STATED EXERCISE:
In the forum thread below about buying a Scout slingshot frame, the first post names several kinds of ammunition the poster shoots. List every one of them.

DOCUMENT:
'''
# I have a couple of newbie questions



## WindLvr (Jul 16, 2014)

I am www.simple-shot.com and I am thinking about buying a Scout frame for what seems like a great deal at $20.00. Plus I really like the color options, and have read nothing but great things about this Scout. The only thing is that it comes with the frame only. It says I have to buy flip clips, bands, and a pouch. I have 1 slingshot so far which a TruMark WS-1 that came fully assembled for me to shoot. I have a Hathcock Target Sniper on order that is also coming fully assembled from what I understand. So as far as buying separate components I am at a complete loss. I like to shoot 3/8 steel shot, .44 lead shot, and .5" glass marbles. I also plink with some 6mm steel balls with WS-1 which is a lot of fun for me and my daughter.

I am not 100% sure what flip clips are yet, but I most certain I will be finding out soon lol. So back to my original question I am not sure what else to order from simple-shot to make this Scout frame perform well. I am pretty much just a target shooter unless I am trying to scare off the groundhogs in my back yard. I am looking at all the bands and I am nothing but confused when looking at all the different sizes. I am also not sure what size pouch would suit me best either. So any advice you anyone can offer me would be absolutely great!!!

Thanks,

Mike


----------



## RyanL (May 22, 2014)

Simple Shot should offer a complete set with bands and flip clips. Otherwise, if you don't what to do the complete kit, I'd recommend just getting a band set already made up. I'm pretty sure he and pocket predator(as well as others on the forum) offer them already made up. It will make your life easier. Flip clips are just another way to attach bands. They aren't "needed" to shoot so it's a personal preference if you want them. Simple Shot's website has a ton of info and different options but can be confusing if your new to the sport(at least it was to me). The Hathcock will come with 3/8 steel and all banded up with 1" straight cut Theraband gold. You can start shooting it the moment you open the box. (It was my first slingshot) I don't own a scout(yet, but do want one) so I'm not sure if he sends them out banded already. With what Simple Shot offers for bands, Tharaband and natural latex are what most choose. While gum rubber and linatex are more specialty. That's just what I've noticed. Hope it helps. Welcome to the forum and have fun.
'''
DATA ENTRIES:
'''
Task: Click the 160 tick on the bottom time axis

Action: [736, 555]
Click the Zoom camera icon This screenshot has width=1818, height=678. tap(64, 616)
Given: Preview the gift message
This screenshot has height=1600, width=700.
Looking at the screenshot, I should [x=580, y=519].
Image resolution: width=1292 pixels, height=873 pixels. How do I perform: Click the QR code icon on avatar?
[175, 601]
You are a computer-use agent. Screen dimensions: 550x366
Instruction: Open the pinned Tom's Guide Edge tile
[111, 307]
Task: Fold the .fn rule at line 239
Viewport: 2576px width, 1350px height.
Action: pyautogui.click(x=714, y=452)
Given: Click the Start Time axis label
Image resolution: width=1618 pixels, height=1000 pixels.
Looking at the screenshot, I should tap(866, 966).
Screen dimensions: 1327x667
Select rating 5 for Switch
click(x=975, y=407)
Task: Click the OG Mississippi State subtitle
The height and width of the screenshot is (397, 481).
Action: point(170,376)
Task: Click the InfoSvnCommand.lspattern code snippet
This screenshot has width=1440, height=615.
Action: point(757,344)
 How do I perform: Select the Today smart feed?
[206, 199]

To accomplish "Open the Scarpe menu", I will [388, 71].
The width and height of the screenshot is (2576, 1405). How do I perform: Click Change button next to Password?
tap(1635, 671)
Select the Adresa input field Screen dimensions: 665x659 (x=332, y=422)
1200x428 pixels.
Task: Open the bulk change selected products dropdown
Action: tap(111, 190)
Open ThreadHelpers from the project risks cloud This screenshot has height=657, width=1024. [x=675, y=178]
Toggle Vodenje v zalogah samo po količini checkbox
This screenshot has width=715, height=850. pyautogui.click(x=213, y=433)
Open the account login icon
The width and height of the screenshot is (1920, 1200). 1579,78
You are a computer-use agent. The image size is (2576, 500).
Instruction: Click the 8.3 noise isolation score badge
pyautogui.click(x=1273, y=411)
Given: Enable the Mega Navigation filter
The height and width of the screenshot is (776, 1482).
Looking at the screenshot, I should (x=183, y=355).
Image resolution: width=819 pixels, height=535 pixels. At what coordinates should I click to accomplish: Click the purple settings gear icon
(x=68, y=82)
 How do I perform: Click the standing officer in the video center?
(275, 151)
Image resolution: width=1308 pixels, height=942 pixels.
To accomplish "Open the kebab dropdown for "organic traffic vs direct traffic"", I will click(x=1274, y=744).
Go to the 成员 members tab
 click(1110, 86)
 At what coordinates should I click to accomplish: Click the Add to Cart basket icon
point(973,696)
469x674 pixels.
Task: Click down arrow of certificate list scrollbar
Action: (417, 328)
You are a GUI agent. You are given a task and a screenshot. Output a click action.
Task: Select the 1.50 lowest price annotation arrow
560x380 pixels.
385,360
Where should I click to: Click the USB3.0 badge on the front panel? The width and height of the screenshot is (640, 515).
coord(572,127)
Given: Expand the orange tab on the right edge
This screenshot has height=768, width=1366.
'''
RESPONSE TO THIS EXERCISE:
- 3/8 steel shot
- .44 lead shot
- .5" glass marbles
- 6mm steel balls